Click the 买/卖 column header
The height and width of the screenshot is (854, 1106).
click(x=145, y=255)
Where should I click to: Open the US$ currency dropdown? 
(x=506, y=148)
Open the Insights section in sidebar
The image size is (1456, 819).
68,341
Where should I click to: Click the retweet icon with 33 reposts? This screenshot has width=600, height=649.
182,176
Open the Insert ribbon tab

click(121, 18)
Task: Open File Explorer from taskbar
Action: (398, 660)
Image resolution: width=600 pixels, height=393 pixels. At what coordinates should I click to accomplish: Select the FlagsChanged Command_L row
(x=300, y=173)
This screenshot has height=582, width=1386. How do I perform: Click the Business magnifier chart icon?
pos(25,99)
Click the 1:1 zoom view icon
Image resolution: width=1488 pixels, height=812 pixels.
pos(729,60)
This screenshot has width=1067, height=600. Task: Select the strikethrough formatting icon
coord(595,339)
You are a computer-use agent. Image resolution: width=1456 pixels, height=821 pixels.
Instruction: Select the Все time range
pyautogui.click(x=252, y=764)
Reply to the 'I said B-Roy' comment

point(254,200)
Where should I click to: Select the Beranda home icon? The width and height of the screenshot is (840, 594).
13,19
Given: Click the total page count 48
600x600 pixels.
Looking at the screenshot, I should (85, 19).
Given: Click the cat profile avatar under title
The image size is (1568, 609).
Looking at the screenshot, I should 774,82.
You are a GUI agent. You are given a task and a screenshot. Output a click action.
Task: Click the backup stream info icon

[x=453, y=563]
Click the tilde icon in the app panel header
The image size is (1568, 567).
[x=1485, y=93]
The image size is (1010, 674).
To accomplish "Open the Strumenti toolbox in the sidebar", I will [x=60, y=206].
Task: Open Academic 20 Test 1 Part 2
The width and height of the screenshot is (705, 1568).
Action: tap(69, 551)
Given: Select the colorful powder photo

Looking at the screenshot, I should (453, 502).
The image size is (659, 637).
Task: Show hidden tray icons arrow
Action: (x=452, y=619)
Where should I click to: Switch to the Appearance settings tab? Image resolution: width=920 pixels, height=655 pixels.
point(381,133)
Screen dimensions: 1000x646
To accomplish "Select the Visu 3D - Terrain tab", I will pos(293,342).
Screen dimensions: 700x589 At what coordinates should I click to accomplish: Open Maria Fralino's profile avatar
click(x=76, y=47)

# Work to do
Reproduce the items word for word, from the very first line through the line that contains "coord(595,339)", including that line.

# Exercise solution
Click the 买/卖 column header
The height and width of the screenshot is (854, 1106).
click(x=145, y=255)
Where should I click to: Open the US$ currency dropdown? 
(x=506, y=148)
Open the Insights section in sidebar
The image size is (1456, 819).
68,341
Where should I click to: Click the retweet icon with 33 reposts? This screenshot has width=600, height=649.
182,176
Open the Insert ribbon tab

click(121, 18)
Task: Open File Explorer from taskbar
Action: (398, 660)
Image resolution: width=600 pixels, height=393 pixels. At what coordinates should I click to accomplish: Select the FlagsChanged Command_L row
(x=300, y=173)
This screenshot has height=582, width=1386. How do I perform: Click the Business magnifier chart icon?
pos(25,99)
Click the 1:1 zoom view icon
Image resolution: width=1488 pixels, height=812 pixels.
pos(729,60)
This screenshot has width=1067, height=600. Task: Select the strikethrough formatting icon
coord(595,339)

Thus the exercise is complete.